Saved data entries:
■ ■ ■ ■ ■ ■ ■

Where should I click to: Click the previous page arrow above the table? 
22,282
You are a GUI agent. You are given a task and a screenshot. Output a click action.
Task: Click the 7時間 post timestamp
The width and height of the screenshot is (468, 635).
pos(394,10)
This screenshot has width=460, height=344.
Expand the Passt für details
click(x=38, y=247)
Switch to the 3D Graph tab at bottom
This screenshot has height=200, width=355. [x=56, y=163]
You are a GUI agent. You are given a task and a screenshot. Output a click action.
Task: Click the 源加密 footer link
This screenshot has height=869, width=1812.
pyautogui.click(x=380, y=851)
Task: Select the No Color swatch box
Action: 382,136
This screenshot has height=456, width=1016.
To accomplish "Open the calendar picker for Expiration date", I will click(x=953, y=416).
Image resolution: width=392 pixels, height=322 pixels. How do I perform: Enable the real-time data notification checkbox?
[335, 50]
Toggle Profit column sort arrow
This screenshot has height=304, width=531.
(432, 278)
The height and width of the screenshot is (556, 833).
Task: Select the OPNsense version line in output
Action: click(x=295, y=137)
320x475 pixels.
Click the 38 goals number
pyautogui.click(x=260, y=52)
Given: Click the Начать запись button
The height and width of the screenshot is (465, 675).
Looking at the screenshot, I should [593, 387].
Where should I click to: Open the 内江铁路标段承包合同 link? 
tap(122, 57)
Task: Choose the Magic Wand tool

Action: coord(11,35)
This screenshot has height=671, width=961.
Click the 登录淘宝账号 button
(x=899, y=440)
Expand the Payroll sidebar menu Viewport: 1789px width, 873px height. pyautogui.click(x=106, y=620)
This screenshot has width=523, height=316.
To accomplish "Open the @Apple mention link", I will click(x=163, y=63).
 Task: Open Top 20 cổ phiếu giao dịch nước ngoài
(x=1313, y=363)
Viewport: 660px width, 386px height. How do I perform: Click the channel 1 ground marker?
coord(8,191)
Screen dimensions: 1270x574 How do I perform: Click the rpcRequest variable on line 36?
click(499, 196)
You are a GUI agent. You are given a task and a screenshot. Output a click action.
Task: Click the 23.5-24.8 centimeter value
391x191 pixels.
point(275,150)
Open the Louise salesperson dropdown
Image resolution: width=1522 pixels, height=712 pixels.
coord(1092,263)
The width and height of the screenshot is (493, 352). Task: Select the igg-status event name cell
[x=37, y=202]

■ ■ ■ ■ ■ ■ ■

▶ **What to produce**
Repeat each entry above, matching every line exactly.

▶ **Reply**
Where should I click to: Click the previous page arrow above the table? 
22,282
You are a GUI agent. You are given a task and a screenshot. Output a click action.
Task: Click the 7時間 post timestamp
The width and height of the screenshot is (468, 635).
pos(394,10)
This screenshot has width=460, height=344.
Expand the Passt für details
click(x=38, y=247)
Switch to the 3D Graph tab at bottom
This screenshot has height=200, width=355. [x=56, y=163]
You are a GUI agent. You are given a task and a screenshot. Output a click action.
Task: Click the 源加密 footer link
This screenshot has height=869, width=1812.
pyautogui.click(x=380, y=851)
Task: Select the No Color swatch box
Action: 382,136
This screenshot has height=456, width=1016.
To accomplish "Open the calendar picker for Expiration date", I will click(x=953, y=416).
Image resolution: width=392 pixels, height=322 pixels. How do I perform: Enable the real-time data notification checkbox?
[335, 50]
Toggle Profit column sort arrow
This screenshot has height=304, width=531.
(432, 278)
The height and width of the screenshot is (556, 833).
Task: Select the OPNsense version line in output
Action: click(x=295, y=137)
320x475 pixels.
Click the 38 goals number
pyautogui.click(x=260, y=52)
Given: Click the Начать запись button
The height and width of the screenshot is (465, 675).
Looking at the screenshot, I should [593, 387].
Where should I click to: Open the 内江铁路标段承包合同 link? 
tap(122, 57)
Task: Choose the Magic Wand tool

Action: coord(11,35)
This screenshot has height=671, width=961.
Click the 登录淘宝账号 button
(x=899, y=440)
Expand the Payroll sidebar menu Viewport: 1789px width, 873px height. pyautogui.click(x=106, y=620)
This screenshot has width=523, height=316.
To accomplish "Open the @Apple mention link", I will click(x=163, y=63).
 Task: Open Top 20 cổ phiếu giao dịch nước ngoài
(x=1313, y=363)
Viewport: 660px width, 386px height. How do I perform: Click the channel 1 ground marker?
coord(8,191)
Screen dimensions: 1270x574 How do I perform: Click the rpcRequest variable on line 36?
click(499, 196)
You are a GUI agent. You are given a task and a screenshot. Output a click action.
Task: Click the 23.5-24.8 centimeter value
391x191 pixels.
point(275,150)
Open the Louise salesperson dropdown
Image resolution: width=1522 pixels, height=712 pixels.
coord(1092,263)
The width and height of the screenshot is (493, 352). Task: Select the igg-status event name cell
[x=37, y=202]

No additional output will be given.